* [TASK ITEM] Using the records below, write out again exactly the lines that begin at the line containing "Around Maryland (1034, 547)" and end at the line containing "July 2026 (1010, 397)", and no other lines.

* [DATA SHOWN]
====================
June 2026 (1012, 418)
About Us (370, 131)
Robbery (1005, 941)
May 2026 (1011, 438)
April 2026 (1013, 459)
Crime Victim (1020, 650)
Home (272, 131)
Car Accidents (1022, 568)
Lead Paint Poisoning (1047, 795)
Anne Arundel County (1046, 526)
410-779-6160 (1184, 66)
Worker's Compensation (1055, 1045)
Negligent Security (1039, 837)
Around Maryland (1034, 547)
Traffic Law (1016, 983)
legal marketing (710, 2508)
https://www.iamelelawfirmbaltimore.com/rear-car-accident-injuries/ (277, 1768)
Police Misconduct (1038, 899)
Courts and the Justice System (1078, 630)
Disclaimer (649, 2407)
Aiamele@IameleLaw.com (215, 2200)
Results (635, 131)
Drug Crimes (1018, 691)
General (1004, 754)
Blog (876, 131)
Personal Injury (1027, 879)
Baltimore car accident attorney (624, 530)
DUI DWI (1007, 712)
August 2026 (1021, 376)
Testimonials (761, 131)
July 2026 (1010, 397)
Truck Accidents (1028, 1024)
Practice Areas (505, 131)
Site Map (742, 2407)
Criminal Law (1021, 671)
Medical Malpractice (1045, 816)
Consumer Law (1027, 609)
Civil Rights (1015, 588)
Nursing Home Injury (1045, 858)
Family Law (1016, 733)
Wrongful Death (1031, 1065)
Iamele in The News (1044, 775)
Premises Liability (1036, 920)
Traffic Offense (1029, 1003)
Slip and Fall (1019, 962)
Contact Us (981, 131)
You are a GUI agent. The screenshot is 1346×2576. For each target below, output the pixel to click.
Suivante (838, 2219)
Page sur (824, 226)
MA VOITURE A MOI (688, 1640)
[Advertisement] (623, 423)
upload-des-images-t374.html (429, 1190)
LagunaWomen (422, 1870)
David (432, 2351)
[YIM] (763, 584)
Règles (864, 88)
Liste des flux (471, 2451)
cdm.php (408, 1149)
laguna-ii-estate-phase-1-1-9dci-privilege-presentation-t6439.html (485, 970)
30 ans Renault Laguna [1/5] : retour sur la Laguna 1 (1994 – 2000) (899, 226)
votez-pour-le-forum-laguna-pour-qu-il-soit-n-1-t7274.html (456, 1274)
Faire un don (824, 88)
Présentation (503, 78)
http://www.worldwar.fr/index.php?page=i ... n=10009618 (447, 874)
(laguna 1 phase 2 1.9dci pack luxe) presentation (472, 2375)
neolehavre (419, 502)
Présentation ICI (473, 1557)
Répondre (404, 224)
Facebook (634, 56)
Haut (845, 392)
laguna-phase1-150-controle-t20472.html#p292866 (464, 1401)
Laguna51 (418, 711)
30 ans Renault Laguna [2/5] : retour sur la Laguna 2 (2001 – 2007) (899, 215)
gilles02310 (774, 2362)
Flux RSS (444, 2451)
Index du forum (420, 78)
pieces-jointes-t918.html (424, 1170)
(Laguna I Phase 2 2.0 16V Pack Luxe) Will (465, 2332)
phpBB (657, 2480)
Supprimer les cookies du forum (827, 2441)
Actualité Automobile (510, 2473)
====================
* [TASK ANSWER]
Around Maryland (1034, 547)
Traffic Law (1016, 983)
legal marketing (710, 2508)
https://www.iamelelawfirmbaltimore.com/rear-car-accident-injuries/ (277, 1768)
Police Misconduct (1038, 899)
Courts and the Justice System (1078, 630)
Disclaimer (649, 2407)
Aiamele@IameleLaw.com (215, 2200)
Results (635, 131)
Drug Crimes (1018, 691)
General (1004, 754)
Blog (876, 131)
Personal Injury (1027, 879)
Baltimore car accident attorney (624, 530)
DUI DWI (1007, 712)
August 2026 (1021, 376)
Testimonials (761, 131)
July 2026 (1010, 397)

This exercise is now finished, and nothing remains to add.